I am working on identify which explanatory variables could be interesting to add in a mechanistic model on soil carbon dynamic.
I am able to calibrate a simple model on experimental data from several sites. This model is like an average model without explanatory variables and so don't simulate the variability existing between the different sites. I have some informations about the different sites (soil properties) which could improve the predictive quality of my model.

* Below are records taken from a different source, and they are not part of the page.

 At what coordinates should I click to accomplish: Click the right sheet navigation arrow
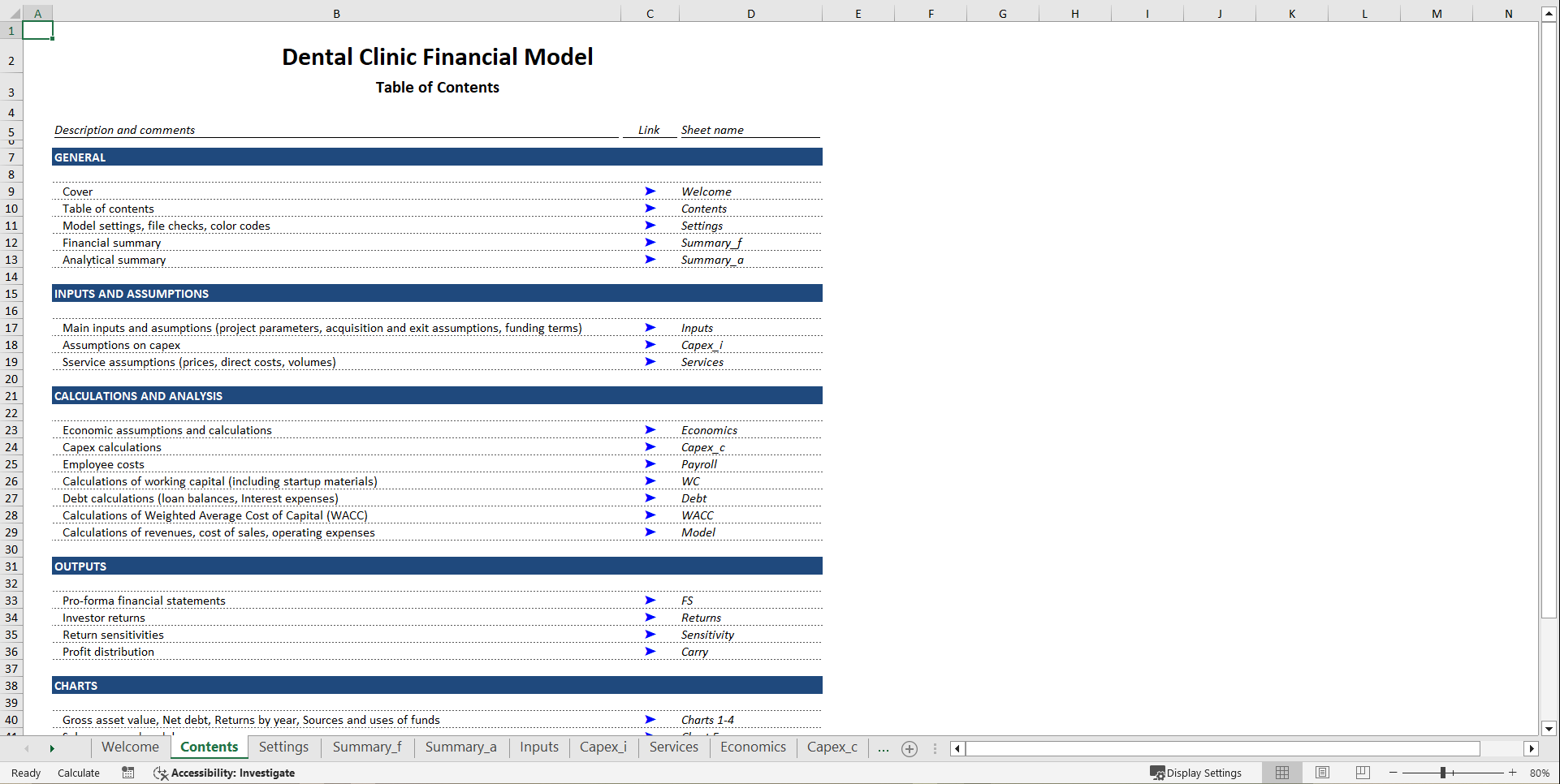pos(52,748)
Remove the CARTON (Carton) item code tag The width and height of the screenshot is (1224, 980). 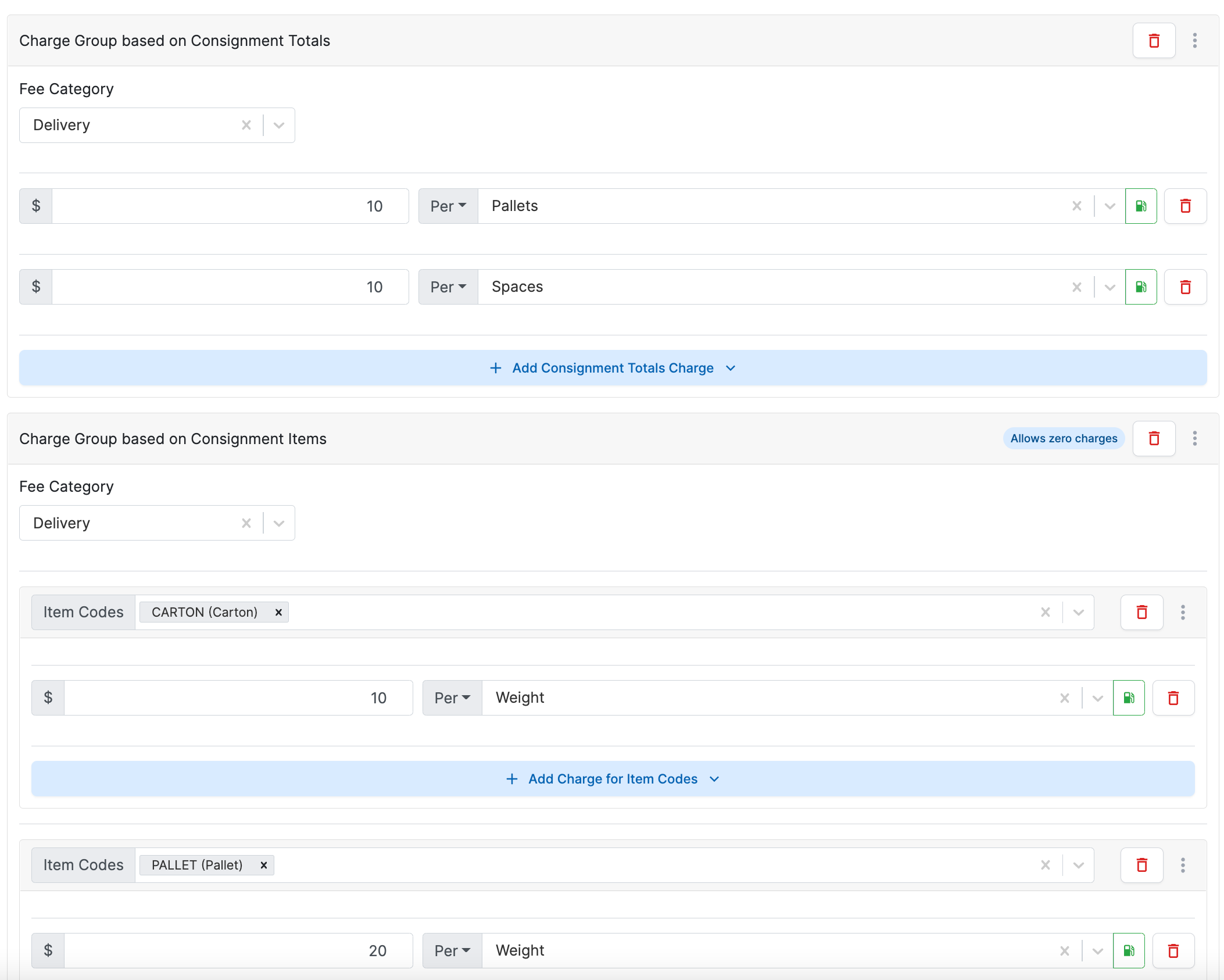coord(278,613)
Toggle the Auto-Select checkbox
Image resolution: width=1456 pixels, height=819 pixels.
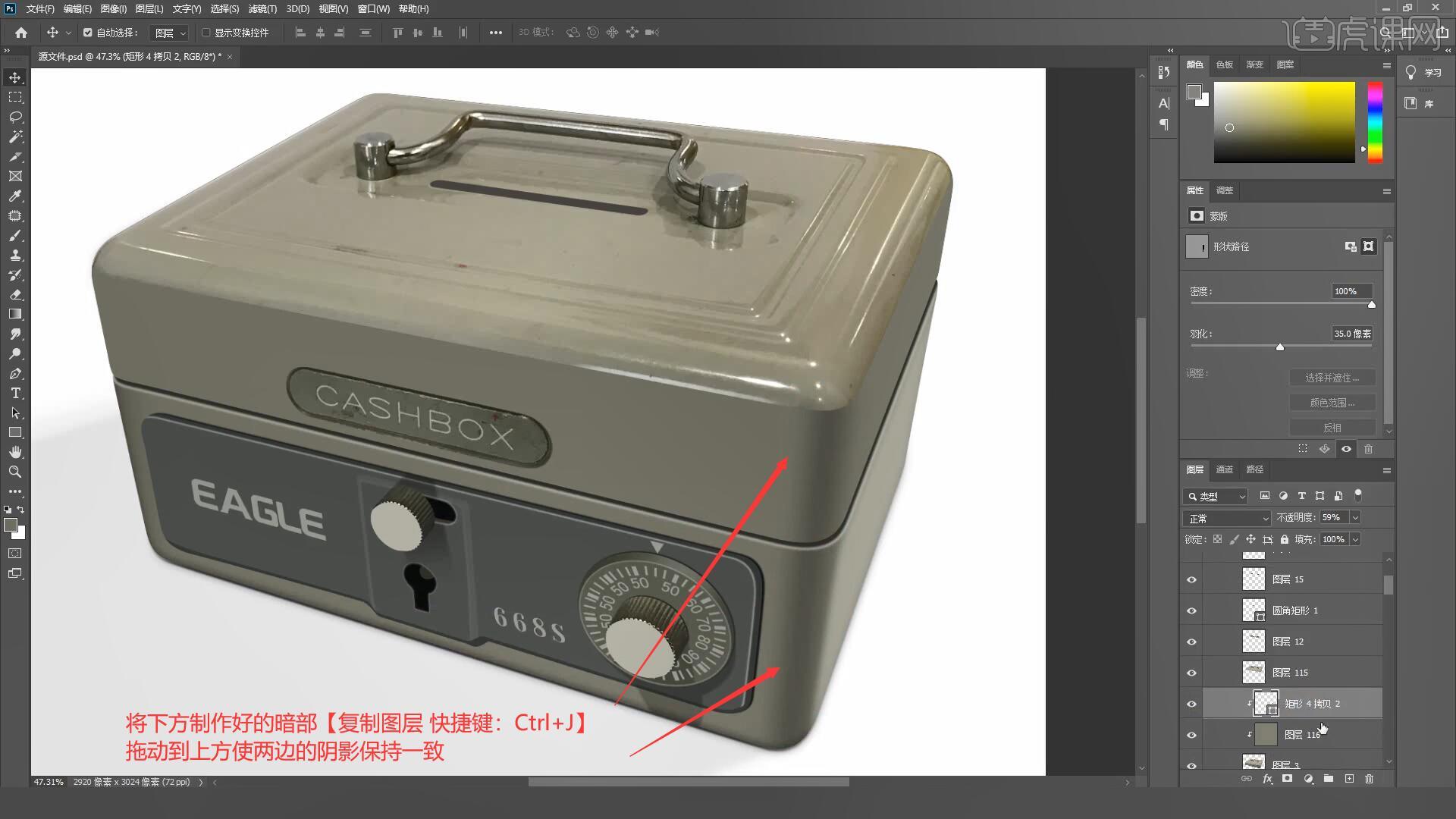point(88,33)
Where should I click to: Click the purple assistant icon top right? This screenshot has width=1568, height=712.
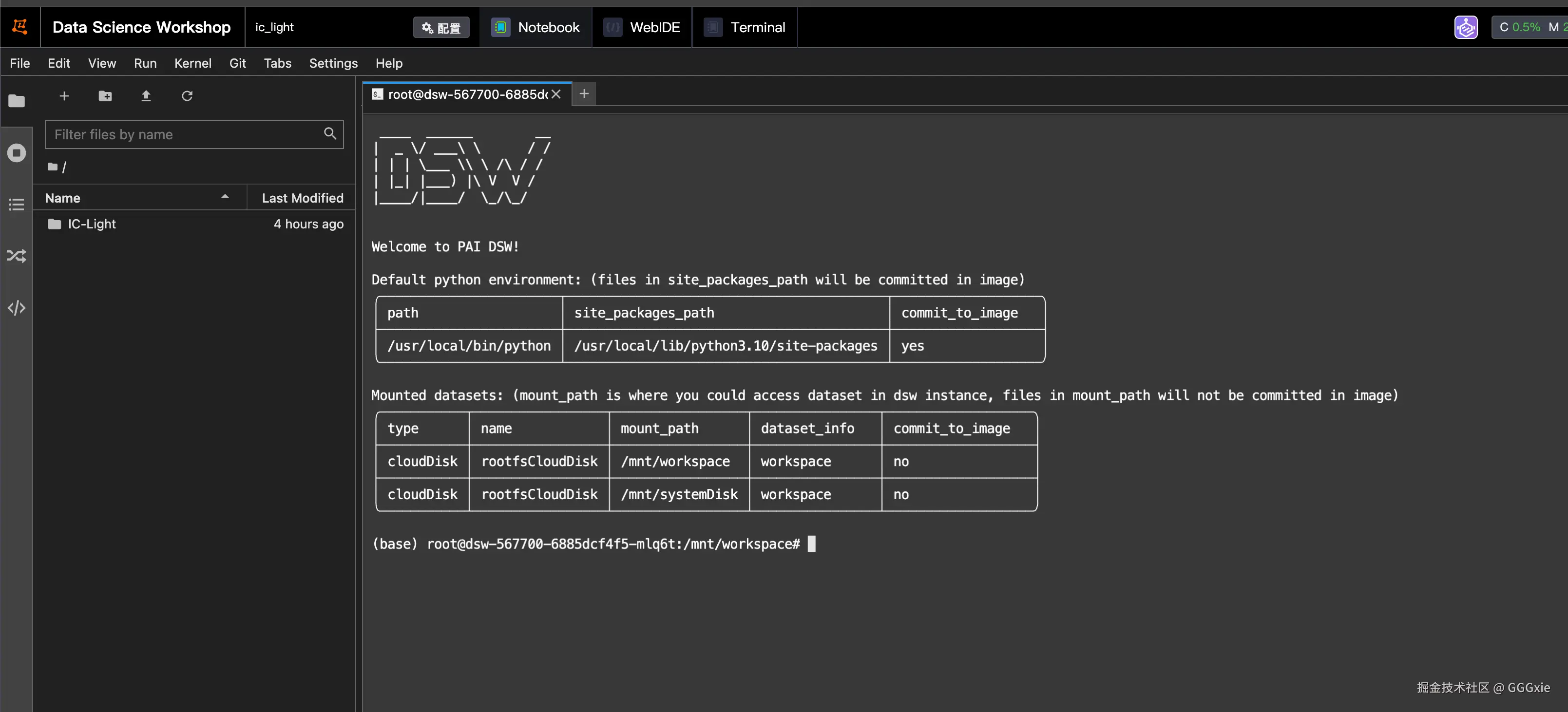[x=1466, y=27]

I can estimate the MSEP of the "average" model and I'd like to estimate the population part (lambda) of the MSEP decomposition according to Bunke and Droge (1984) or Wallach and Goffinet (1987). This part represent the minimum MSEP we can get with the explanatory variables present in the model. The bigger this part is (relatively to the MSEP) the most we have to add explanatory variables to improve the predictive quality of the model. This term depends on how much the predicted variable (y) varies for fixed values of the explanatory variables (X) in the model : lambda=E[var(y|X)].
I found that when the explanatory variables are categorial, we can estimate lambda by the mean square error of the residuals of a linear model between y and X which seems logical for me. I first thought that we can do it the same way with continuous explanatory variables but I doubt now because of the linear hypothesis which can be a contribution of the squared biais part of the MSEP decomposition (Delta).
Have you any suggestions of how I estimate the lambda part of the MSEP decomposition?
Thanks for the help!
Benjamin